[Task description]: Rewrite every one of the data entries as a numbered list, leaving out blank lines.

(Data entries)
╔══

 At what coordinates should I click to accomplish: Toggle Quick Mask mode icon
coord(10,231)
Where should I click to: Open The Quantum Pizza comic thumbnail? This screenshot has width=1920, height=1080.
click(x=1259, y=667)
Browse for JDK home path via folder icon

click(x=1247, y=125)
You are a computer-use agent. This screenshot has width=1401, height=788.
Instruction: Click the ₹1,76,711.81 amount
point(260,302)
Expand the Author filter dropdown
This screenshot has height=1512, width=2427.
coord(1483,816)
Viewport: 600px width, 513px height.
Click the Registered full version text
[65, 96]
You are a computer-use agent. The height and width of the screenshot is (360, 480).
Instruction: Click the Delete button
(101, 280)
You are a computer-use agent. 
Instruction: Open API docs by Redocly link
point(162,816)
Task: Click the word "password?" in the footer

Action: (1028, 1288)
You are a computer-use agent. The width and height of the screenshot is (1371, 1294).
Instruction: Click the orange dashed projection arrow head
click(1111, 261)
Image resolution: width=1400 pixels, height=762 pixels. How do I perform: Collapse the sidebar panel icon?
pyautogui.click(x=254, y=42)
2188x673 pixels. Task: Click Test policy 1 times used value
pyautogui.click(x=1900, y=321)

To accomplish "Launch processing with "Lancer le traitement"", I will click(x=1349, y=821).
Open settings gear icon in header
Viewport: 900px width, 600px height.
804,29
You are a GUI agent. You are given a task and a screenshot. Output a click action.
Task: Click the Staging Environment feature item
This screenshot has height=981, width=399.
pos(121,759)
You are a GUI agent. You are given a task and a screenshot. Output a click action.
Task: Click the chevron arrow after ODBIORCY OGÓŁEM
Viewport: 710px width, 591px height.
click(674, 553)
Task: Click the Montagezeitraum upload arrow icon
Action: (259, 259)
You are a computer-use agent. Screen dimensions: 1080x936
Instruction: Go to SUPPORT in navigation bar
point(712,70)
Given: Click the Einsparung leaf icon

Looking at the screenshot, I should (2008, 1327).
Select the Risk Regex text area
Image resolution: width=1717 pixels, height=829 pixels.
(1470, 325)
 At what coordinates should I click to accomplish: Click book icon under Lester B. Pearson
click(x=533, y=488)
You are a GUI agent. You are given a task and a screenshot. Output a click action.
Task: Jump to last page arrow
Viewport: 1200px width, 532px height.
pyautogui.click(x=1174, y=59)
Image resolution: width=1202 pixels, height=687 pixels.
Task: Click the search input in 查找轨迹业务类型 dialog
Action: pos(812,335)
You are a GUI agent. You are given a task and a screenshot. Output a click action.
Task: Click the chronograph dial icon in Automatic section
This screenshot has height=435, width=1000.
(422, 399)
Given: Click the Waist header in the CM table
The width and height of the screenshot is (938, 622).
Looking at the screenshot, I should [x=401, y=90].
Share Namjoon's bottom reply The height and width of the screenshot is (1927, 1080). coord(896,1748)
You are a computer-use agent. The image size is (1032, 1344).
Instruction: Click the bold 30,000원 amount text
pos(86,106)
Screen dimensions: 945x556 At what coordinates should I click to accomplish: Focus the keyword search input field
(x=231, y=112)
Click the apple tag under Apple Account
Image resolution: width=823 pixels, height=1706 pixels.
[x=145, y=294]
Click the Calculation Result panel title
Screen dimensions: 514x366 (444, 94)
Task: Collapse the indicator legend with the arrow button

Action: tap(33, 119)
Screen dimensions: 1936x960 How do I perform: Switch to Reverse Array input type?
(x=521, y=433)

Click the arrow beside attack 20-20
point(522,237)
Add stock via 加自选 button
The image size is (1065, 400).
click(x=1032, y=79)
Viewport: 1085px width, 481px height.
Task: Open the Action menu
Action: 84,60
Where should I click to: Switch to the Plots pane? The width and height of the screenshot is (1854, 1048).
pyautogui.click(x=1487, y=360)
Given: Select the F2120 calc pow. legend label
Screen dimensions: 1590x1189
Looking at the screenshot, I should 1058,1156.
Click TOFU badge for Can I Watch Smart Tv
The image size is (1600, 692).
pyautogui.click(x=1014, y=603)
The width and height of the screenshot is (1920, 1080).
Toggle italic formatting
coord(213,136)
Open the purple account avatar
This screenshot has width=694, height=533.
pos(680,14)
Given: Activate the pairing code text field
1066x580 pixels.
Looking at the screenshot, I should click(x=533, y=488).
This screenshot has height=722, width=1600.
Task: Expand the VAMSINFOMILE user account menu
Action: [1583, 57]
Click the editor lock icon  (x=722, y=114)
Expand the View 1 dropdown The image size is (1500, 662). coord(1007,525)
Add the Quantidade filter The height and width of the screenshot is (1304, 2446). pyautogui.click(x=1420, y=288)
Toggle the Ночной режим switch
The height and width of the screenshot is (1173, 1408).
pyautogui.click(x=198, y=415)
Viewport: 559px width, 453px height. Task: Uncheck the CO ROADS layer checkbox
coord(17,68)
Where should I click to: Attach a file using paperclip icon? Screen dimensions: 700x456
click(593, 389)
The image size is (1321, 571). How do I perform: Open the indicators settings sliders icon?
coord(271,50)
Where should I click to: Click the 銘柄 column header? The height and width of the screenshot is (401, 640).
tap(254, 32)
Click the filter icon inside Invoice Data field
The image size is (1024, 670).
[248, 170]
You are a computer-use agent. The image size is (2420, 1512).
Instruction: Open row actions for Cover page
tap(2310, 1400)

╚══

[Reply]:
1.  At what coordinates should I click to accomplish: Toggle Quick Mask mode icon
2. coord(10,231)
3. Where should I click to: Open The Quantum Pizza comic thumbnail? This screenshot has width=1920, height=1080.
4. click(x=1259, y=667)
5. Browse for JDK home path via folder icon
6. click(x=1247, y=125)
7. You are a computer-use agent. This screenshot has width=1401, height=788.
8. Instruction: Click the ₹1,76,711.81 amount
9. point(260,302)
10. Expand the Author filter dropdown
11. This screenshot has height=1512, width=2427.
12. coord(1483,816)
13. Viewport: 600px width, 513px height.
14. Click the Registered full version text
15. [65, 96]
16. You are a computer-use agent. The height and width of the screenshot is (360, 480).
17. Instruction: Click the Delete button
18. (101, 280)
19. You are a computer-use agent. 
20. Instruction: Open API docs by Redocly link
21. point(162,816)
22. Task: Click the word "password?" in the footer
23. Action: (1028, 1288)
24. You are a computer-use agent. The width and height of the screenshot is (1371, 1294).
25. Instruction: Click the orange dashed projection arrow head
26. click(1111, 261)
27. Image resolution: width=1400 pixels, height=762 pixels. How do I perform: Collapse the sidebar panel icon?
28. pyautogui.click(x=254, y=42)
29. 2188x673 pixels. Task: Click Test policy 1 times used value
30. pyautogui.click(x=1900, y=321)
31. To accomplish "Launch processing with "Lancer le traitement"", I will click(x=1349, y=821).
32. Open settings gear icon in header
33. Viewport: 900px width, 600px height.
34. 804,29
35. You are a GUI agent. You are given a task and a screenshot. Output a click action.
36. Task: Click the Staging Environment feature item
37. This screenshot has height=981, width=399.
38. pos(121,759)
39. You are a GUI agent. You are given a task and a screenshot. Output a click action.
40. Task: Click the chevron arrow after ODBIORCY OGÓŁEM
41. Viewport: 710px width, 591px height.
42. click(674, 553)
43. Task: Click the Montagezeitraum upload arrow icon
44. Action: (259, 259)
45. You are a computer-use agent. Screen dimensions: 1080x936
46. Instruction: Go to SUPPORT in navigation bar
47. point(712,70)
48. Given: Click the Einsparung leaf icon
49. Looking at the screenshot, I should (2008, 1327).
50. Select the Risk Regex text area
51. Image resolution: width=1717 pixels, height=829 pixels.
52. (1470, 325)
53.  At what coordinates should I click to accomplish: Click book icon under Lester B. Pearson
54. click(x=533, y=488)
55. You are a GUI agent. You are given a task and a screenshot. Output a click action.
56. Task: Jump to last page arrow
57. Viewport: 1200px width, 532px height.
58. pyautogui.click(x=1174, y=59)
59. Image resolution: width=1202 pixels, height=687 pixels.
60. Task: Click the search input in 查找轨迹业务类型 dialog
61. Action: pos(812,335)
62. You are a GUI agent. You are given a task and a screenshot. Output a click action.
63. Task: Click the chronograph dial icon in Automatic section
64. This screenshot has height=435, width=1000.
65. (422, 399)
66. Given: Click the Waist header in the CM table
67. The width and height of the screenshot is (938, 622).
68. Looking at the screenshot, I should [x=401, y=90].
69. Share Namjoon's bottom reply The height and width of the screenshot is (1927, 1080). coord(896,1748)
70. You are a computer-use agent. The image size is (1032, 1344).
71. Instruction: Click the bold 30,000원 amount text
72. pos(86,106)
73. Screen dimensions: 945x556 At what coordinates should I click to accomplish: Focus the keyword search input field
74. (x=231, y=112)
75. Click the apple tag under Apple Account
76. Image resolution: width=823 pixels, height=1706 pixels.
77. [x=145, y=294]
78. Click the Calculation Result panel title
79. Screen dimensions: 514x366 (444, 94)
80. Task: Collapse the indicator legend with the arrow button
81. Action: tap(33, 119)
82. Screen dimensions: 1936x960 How do I perform: Switch to Reverse Array input type?
83. (x=521, y=433)
84. Click the arrow beside attack 20-20
85. point(522,237)
86. Add stock via 加自选 button
87. The image size is (1065, 400).
88. click(x=1032, y=79)
89. Viewport: 1085px width, 481px height.
90. Task: Open the Action menu
91. Action: 84,60
92. Where should I click to: Switch to the Plots pane? The width and height of the screenshot is (1854, 1048).
93. pyautogui.click(x=1487, y=360)
94. Given: Select the F2120 calc pow. legend label
95. Screen dimensions: 1590x1189
96. Looking at the screenshot, I should 1058,1156.
97. Click TOFU badge for Can I Watch Smart Tv
98. The image size is (1600, 692).
99. pyautogui.click(x=1014, y=603)
100. The width and height of the screenshot is (1920, 1080).
101. Toggle italic formatting
102. coord(213,136)
103. Open the purple account avatar
104. This screenshot has width=694, height=533.
105. pos(680,14)
106. Given: Activate the pairing code text field
107. 1066x580 pixels.
108. Looking at the screenshot, I should click(x=533, y=488).
109. This screenshot has height=722, width=1600.
110. Task: Expand the VAMSINFOMILE user account menu
111. Action: [1583, 57]
112. Click the editor lock icon  (x=722, y=114)
113. Expand the View 1 dropdown The image size is (1500, 662). coord(1007,525)
114. Add the Quantidade filter The height and width of the screenshot is (1304, 2446). pyautogui.click(x=1420, y=288)
115. Toggle the Ночной режим switch
116. The height and width of the screenshot is (1173, 1408).
117. pyautogui.click(x=198, y=415)
118. Viewport: 559px width, 453px height. Task: Uncheck the CO ROADS layer checkbox
119. coord(17,68)
120. Where should I click to: Attach a file using paperclip icon? Screen dimensions: 700x456
121. click(593, 389)
122. The image size is (1321, 571). How do I perform: Open the indicators settings sliders icon?
123. coord(271,50)
124. Where should I click to: Click the 銘柄 column header? The height and width of the screenshot is (401, 640).
125. tap(254, 32)
126. Click the filter icon inside Invoice Data field
127. The image size is (1024, 670).
128. [248, 170]
129. You are a computer-use agent. The image size is (2420, 1512).
130. Instruction: Open row actions for Cover page
131. tap(2310, 1400)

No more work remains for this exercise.